"What might it mean to be 'fully alive'? Obviously, it is not the same as simply eating and breathing. Nor is it expressed in a flurry of manic activity. To be fully alive is a matter of living out of the deepest part of oneself. Call it the heart or the soul; these are words that describe the central and intimate core of our being, the place where we are most truly ourselves. Given the noise and distractions that surround us, it is often hard to imagine that such places exist. We glide along the surface, taking our cues from the newspapers, or our neighbors, or the commercials on TV. They tell us what to desire, what to fear, and what will bring us joy. Yet the more we listen to such voices, the less we know about ourselves. No wonder happiness is so elusive.

"The men and women called saints have walked a different path, a path to God that was at the same time the path to their own true selves. There is much that they might teach us. Yet their authority as guides and teachers often fades in the shadow of an apparent 'otherness' that renders them at once inaccessible and unappealing, To begin with, saints are supposed to be perfect people —'not like us.' Traditional stories about their lives reinforce this impression, emphasizing miraculous and other worldly traits while airbrushing anything recognizably human. On this basis we might share George Orwell's conclusion that the very aspiration to holiness is evidence of a warped personality. 'Saints,' he wrote, 'should always be judged guilty until they are proven innocent.'

"Sentimental and saccharine hagiography is partly to blame. Dorothy Day wrote about coming across one book about saints that included this passage on their eating habits: 'The saints went to their meals singing. St. Alphonsus, when sitting down, would think only of the suffering of souls in purgatory, and with tears would beseech Our Lady to accept the mortifications he imposed upon himself during meals. Blessed de Montfort sometimes shed tears and sobbed bitterly when sitting at the table to eat.' To this, Day offered the brief comment: 'No wonder no one wants to be a saint.'

"Yet Day herself conveyed something else. No one who ever observed how she savored a cup of instant coffee or the rare luxury of a fresh roll, how she enjoyed watching the shifting tides of Raritan Bay off Staten Island or listened raptly to the Saturday afternoon opera broadcasts on the radio could fail to detect the quality that Teilhard de Chardin described as a 'zest for living': that spiritual disposition, at once intellectual and affective, in virtue of which life, the world, and action seem to us, on the whole, luminous — interesting — appetizing."

"As the otherworldly heroes of pious legend, saints may seem close to God but not exactly human.
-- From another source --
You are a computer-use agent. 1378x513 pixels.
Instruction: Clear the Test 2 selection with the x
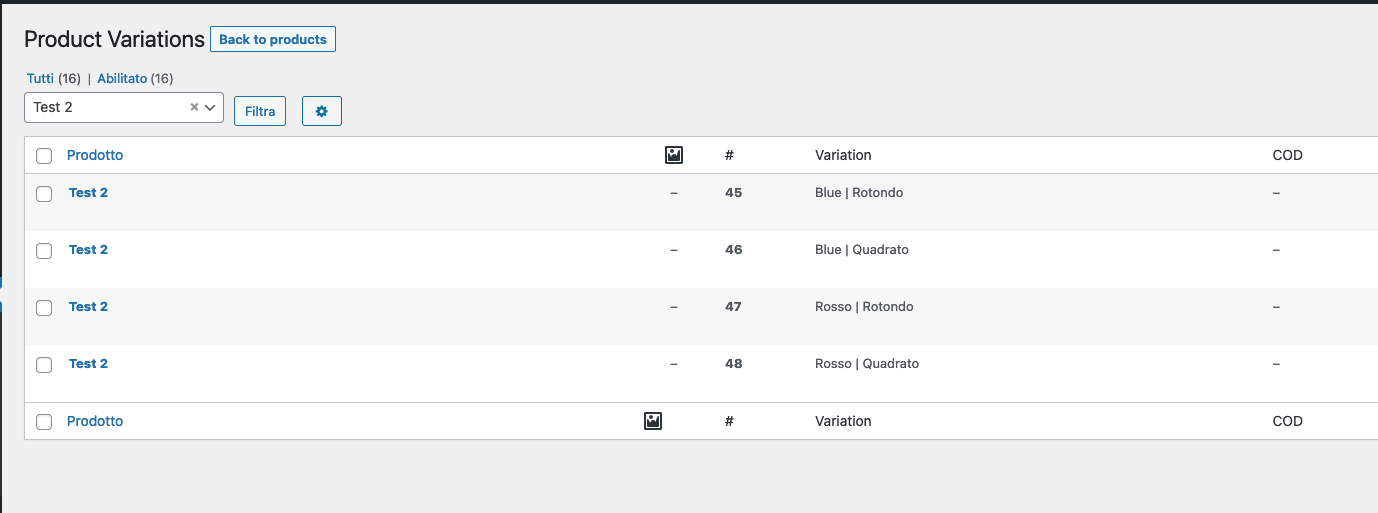(194, 107)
In fact, as Thomas Merton observed, sanctity is really a matter of being more fully human: 'This implies a greater capacity for concern, for sympathy, and also for humor, for joy, for appreciation for the good and beautiful things of life.' One observes those qualities in holy persons of recent times — Mother Teresa, or Pope John XXIII, or the Dalai Lama — a certain lightness of being, far from the torturous attitude of Blessed de Montfort toward his food. And it makes one wonder if a similar quality or aura did not surround the saints of the past — whether St. Francis of Assisi, who built the first Christmas crèche, or St. Teresa of Avila, who prayed to God to 'deliver us from sour-faced saints,' or St. Francis de Sales, who said that a 'sad saint is a sad sort of saint.' They stood out not just for their faith or good works but for exhibiting a certain quality of being. In traditional Christian art this aura was represented by a halo. Real saints have no such distinguishing marks. But the aura is real. It is the presence of life, life in abundance."